Cough It Up: No OTC Meds For Kids Under 2
1 CommentBy Ed Silverman // October 11th, 2007 // 6:56 am
Major drugmakers plan to stop selling some versions of OTC cough and cold meds aimed at children younger than 2 years old, a move that comes as the products are under scrutiny from federal regulators, The Wall Street Journal reports (subscription required).
The Consumer Healthcare Products Association, a trade group that represents OTC makers, is expected to announce the voluntary change as soon as today, the paper writes. In documents submittted previously to the FDA, the group had only supported new warnings that would say “do not use” in children younger than 2.
Among the meds likely to be affected are the infant version of Johnson & Johnson’s Tylenol Plus Cold, Novartis’ Triaminic Infant & Toddler Thin Strips Decongestant, and one product sold by Wyeth under its Robitussin brand, the Journal reports. Other companies could also be involved. To see a partial list of drugs being recalled, please click on ‘read more’ and scroll to the bottom of the screen.

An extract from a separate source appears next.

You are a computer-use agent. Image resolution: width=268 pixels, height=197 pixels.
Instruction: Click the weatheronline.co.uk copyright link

On Sept. 28, the FDA released reviews of the meds by its staffers and other groups. Agency safety reviewers said their analysis suggested use of some drugs was associated with serious side effects and some deaths in patients younger than 6. They also noted that the drugs haven’t been proven to work in young children, the Journal reminds us. The FDA noted, however, that the agency hadn’t come to a final conclusion about how to deal with the products.
The FDA said in the documents that it had received 54 reports of deaths in children linked to decongestants containing the ingredients pseudoephedrine, phenylephrine and ephedrine from 1969 to Sept. 13, 2006, and 69 reports of deaths linked to antihistamines with the ingredients diphenhydramine, brompheniramine and chlorpheniramine. The agency said the bulk of the reports were in children younger than 2. Some of the deaths occurred in children who received overdoses, and an FDA official said the agency worried that parents might be inadvertently giving young kids multiple medications that contained the same ingredient, the Journal continues.

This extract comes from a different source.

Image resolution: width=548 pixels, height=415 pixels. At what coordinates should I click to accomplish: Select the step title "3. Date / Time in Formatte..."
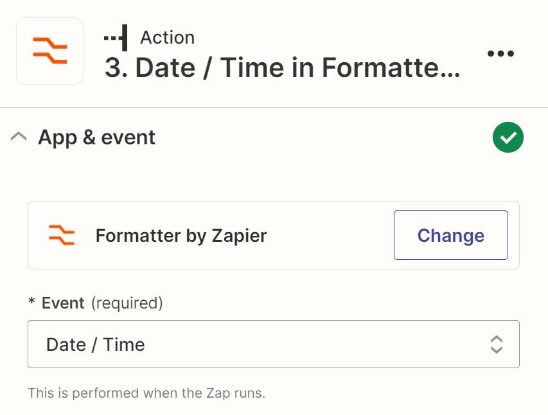coord(282,67)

The agency plans to hold an advisory committee meeting on Oct. 18 to examine the safety and effectiveness of the OTC meds in young children, focusing on kids younger than 6. In a letter that became public along with the FDA’s reviews, the paper writes, the American Academy of Pediatrics recommended the medications’ labels note that they have “been shown to be ineffective” in children younger than 6, and that “serious adverse reactions, including but not limited to death, have been reported with its use, misuse and abuse.”
The new exam was sparked by a petition from a group of doctors to the FDA in March. The petition called on the agency to change the labeling of over-the-counter cough, decongestant, antihistamine and cough-and-cold products to say that they “have not been found to be safe or effective in children under 6 for treatment of cough and cold.”
In the US, J&J is recalling: Concentrated Infants’ Tylenol Drop Plus Cold; Concentrated Infants’ Tylenol Drops Plus Cold & Cough; Pediacare Infant Drops Decongestant; Pediacare Infant Drops Decongestant & Cough; Pediacare Infant Dropper Decongestant; Pediacare Infant Dropper Long-Acting Cough; and Pediacare Infant Dropper Decongestant & Cough. Wyeth is withdrawing Dimetapp Decongestant Infant Drops. Novartis is yanking Triaminic Infant & Toddler Thin Strips. And Prestige Brands is pulling Little Colds Decongestant Plus Cough.
M R
I am a pharmacist. I deal with this problem every day. The problem I see is in the marketing of these products. Caregivers and parents are so in tune to the Tylenol or Pediacare brand names that they do not look closely at the ingredients. Multi-symptom products are thought by many consumers to be “the best” or “the strongest”. I tell patients every day that they need to treat the specific problem. As well as marketing problems, infant concentrated formula’s seem to be a huge problem. Each product has a different dosing apparatus. Some products go by the ml or cc and some by the dropper or dropperful and others by teaspoon or teaspoonful. This can and has become a huge issue for young children are overdosing or being overdosed unintentionally by mis-education. I hope the FDA can come up with some sort of “reasonable” solution. I would hope the board would seriously consult with the Boards of Pharmacy and Associations of pharmacy to help with this problem.